One of the EU’s goals is to allow for “traceability”that is, the ability to trace a particular food ingredient back to its source, such as the acre of land upon which it was grown. That’s not a bad motive, except that much of this can’t be done, such as when the product in question is soybean oil. The EU isn’t establishing reasonable regulationsit’s trying to set up standards that can’t possibly be met.

This is protectionism by other means, because one potential result is that many food companies will stop buying biotech foods. They may even quit buying American corn and soybeans entirely, on the grounds that so many of these crops in the United States are genetically modified (about a third of all corn and nearly three-quarters of all soybeans), that there’s no way they can meet the EU’s ridiculous threshold requiring a “purity” of more than 99 per cent.

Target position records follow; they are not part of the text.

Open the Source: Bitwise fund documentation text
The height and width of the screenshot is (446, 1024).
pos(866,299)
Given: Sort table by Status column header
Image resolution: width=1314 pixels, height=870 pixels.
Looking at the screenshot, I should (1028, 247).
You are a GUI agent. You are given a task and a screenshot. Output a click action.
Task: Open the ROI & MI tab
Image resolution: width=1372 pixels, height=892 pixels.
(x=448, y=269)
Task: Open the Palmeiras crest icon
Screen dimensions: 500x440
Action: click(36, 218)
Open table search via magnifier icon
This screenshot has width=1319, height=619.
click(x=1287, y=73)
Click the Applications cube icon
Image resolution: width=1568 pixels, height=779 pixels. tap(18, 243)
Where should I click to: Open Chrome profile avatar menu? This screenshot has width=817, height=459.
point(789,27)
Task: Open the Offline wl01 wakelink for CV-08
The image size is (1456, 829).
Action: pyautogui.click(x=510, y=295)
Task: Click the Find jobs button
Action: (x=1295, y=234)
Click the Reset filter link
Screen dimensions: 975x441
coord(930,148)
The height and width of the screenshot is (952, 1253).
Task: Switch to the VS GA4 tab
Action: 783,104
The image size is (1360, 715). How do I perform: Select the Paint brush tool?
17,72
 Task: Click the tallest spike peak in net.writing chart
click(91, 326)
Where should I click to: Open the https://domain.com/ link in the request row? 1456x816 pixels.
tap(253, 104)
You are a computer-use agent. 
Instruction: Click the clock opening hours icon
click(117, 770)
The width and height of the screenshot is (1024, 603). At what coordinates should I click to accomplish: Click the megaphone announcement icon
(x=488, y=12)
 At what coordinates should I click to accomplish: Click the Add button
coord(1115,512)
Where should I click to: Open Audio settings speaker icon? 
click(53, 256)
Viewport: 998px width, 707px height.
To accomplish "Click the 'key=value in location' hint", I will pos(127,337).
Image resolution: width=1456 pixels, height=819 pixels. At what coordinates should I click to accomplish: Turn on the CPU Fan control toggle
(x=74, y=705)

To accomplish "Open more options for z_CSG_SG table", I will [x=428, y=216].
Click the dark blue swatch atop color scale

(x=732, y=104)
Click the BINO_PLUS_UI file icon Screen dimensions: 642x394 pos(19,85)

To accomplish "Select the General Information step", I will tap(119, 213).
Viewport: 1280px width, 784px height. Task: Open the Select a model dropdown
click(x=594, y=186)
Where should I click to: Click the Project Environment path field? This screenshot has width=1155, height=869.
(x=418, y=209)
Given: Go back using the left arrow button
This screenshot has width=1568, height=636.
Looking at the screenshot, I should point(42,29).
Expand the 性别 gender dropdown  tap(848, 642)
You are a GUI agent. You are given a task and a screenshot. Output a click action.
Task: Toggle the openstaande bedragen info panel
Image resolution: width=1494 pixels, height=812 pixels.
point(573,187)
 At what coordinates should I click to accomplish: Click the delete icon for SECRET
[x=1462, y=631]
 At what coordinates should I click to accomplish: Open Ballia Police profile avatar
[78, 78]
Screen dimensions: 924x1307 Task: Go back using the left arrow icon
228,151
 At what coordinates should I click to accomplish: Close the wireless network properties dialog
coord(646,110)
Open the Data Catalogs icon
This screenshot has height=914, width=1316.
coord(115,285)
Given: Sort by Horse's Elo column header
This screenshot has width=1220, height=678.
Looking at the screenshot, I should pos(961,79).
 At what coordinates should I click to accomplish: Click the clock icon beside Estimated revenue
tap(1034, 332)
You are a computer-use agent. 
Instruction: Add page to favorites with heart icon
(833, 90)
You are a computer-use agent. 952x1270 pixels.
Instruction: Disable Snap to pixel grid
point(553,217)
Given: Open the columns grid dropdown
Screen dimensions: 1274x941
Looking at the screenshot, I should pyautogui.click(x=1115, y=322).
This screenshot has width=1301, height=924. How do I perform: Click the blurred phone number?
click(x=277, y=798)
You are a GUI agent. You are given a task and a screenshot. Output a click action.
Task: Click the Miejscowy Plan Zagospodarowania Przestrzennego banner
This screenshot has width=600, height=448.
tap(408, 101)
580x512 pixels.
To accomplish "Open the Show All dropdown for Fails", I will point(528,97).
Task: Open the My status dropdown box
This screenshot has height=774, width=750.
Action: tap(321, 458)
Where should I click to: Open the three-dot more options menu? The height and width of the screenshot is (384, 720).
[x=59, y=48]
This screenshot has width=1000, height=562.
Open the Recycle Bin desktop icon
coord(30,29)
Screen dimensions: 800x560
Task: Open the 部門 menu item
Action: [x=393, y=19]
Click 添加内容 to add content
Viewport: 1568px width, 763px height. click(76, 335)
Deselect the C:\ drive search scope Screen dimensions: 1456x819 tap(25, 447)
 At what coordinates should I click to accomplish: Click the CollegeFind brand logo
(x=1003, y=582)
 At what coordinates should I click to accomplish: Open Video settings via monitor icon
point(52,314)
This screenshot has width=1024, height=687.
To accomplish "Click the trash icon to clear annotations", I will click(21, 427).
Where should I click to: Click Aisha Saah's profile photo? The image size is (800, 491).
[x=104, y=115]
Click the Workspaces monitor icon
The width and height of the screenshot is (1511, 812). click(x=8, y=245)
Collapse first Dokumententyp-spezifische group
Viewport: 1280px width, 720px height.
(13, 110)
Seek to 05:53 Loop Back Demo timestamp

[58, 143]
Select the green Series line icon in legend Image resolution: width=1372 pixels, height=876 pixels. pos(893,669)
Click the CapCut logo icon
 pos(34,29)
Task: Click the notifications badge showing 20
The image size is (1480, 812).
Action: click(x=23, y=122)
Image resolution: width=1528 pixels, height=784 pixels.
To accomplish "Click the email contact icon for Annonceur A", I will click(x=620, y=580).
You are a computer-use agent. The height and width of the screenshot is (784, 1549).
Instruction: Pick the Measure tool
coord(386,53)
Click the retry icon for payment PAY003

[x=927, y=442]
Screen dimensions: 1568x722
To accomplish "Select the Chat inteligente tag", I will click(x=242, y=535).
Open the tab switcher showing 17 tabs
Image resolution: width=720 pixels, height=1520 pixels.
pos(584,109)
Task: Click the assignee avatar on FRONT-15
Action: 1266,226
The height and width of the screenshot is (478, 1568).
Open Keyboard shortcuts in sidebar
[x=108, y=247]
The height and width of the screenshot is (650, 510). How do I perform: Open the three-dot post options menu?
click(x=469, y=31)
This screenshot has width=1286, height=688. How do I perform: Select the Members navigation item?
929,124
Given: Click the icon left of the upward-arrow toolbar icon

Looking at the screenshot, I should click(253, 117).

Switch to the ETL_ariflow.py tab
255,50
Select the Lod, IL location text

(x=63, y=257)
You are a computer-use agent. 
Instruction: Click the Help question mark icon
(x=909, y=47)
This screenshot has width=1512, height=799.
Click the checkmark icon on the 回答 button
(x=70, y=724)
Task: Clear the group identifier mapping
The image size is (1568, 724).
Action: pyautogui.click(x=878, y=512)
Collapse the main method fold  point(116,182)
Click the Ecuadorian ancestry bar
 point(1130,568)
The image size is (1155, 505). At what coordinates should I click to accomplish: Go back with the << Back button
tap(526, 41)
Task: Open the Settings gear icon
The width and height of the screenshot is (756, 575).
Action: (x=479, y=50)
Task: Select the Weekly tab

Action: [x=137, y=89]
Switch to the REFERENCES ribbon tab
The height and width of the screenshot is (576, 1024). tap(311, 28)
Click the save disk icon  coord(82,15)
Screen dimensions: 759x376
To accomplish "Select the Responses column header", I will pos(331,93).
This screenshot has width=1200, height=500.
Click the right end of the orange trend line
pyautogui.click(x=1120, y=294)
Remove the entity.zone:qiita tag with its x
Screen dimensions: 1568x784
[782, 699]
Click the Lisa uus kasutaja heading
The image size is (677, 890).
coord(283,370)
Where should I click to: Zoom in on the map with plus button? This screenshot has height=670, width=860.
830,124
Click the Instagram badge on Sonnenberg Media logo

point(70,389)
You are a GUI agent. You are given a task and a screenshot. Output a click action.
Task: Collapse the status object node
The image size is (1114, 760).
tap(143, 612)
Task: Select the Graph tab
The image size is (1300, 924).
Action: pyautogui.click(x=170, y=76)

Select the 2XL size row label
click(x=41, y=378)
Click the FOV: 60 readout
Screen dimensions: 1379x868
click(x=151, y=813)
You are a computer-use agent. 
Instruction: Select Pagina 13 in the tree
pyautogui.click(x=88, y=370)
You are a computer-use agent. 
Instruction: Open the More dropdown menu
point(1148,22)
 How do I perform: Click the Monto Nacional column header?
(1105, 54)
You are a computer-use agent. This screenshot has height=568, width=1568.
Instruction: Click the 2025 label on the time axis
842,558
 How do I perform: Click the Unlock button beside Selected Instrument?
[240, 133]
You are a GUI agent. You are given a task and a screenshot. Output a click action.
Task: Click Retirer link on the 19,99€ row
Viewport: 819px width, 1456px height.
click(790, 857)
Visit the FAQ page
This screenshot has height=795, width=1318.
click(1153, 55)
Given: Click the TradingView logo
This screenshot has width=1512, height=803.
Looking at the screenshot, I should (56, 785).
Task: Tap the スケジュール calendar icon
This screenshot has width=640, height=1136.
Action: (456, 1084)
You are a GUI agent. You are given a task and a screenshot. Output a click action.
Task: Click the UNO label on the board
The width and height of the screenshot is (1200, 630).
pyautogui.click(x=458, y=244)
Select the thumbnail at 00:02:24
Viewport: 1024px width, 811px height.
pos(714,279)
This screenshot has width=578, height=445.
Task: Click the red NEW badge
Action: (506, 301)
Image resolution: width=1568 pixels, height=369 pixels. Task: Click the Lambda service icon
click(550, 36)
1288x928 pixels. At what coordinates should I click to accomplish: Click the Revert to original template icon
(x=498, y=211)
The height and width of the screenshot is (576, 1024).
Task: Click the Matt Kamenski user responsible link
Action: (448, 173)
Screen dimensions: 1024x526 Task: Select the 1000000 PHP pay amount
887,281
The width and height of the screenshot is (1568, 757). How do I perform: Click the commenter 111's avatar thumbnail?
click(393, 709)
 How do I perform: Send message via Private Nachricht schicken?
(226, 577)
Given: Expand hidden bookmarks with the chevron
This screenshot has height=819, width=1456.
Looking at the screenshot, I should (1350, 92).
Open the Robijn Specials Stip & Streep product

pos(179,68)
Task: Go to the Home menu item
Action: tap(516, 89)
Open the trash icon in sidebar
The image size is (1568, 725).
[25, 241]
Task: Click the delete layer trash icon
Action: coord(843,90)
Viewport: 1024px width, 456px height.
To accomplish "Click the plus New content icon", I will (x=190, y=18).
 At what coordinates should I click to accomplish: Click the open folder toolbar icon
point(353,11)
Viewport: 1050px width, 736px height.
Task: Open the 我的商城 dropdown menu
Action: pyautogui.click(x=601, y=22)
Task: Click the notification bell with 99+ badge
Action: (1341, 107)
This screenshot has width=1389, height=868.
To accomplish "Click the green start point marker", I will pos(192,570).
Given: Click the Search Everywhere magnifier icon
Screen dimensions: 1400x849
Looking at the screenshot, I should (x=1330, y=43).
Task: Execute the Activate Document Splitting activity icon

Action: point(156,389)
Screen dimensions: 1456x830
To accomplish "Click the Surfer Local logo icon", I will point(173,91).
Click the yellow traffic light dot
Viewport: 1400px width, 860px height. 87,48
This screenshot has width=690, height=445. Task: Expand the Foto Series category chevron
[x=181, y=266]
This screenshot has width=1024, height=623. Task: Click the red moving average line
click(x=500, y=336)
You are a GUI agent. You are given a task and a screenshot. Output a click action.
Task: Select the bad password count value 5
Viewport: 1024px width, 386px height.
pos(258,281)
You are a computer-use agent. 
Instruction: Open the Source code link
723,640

Buyers might shift away from the United States and toward Brazil, a country with a lot of farm acreage and an official policy against biotech crops. There’s only one problem with thisBrazilian farmers are already planting biotech seeds on a large scale. De fet, at a biotech conference in St. Louis last week, a Brazilian farmer said that if his government stopped him from planting biotech soybeans, his wife would keep on planting them. i, if she was stopped, his son would keep on planting the biotech seeds. The message was clearBiotech crops have come to Brazil and they’re there to stay. Brazilian farmers recognize their value, no matter what the government or the EU has to say.

The EU’s policy defies logic. The obvious answer is to treat biotech food as no different from other kinds of food. In truth, it’s better, because it hasn’t been sprayed with as much pesticide and it protects the environment.

Now that I think about it, my label for this EU policy needs to be a bit bigger. In addition to “unfair,” it will say: “unscientific,” “confusing,” “protectionist”and “wrong.”

Tim Burrack
ESCRIT PER

Tim Burrack

Tim cultiva blat de moro, blat de moro llavor, soja i produeix porc. Ha estat molt implicat en les millores del pany del riu Mississipí i ha viatjat al Brasil per investigar el seu riu, canvis en les infraestructures ferroviàries i viàries. Tim volunteers as a board member for the Global Farmer Network.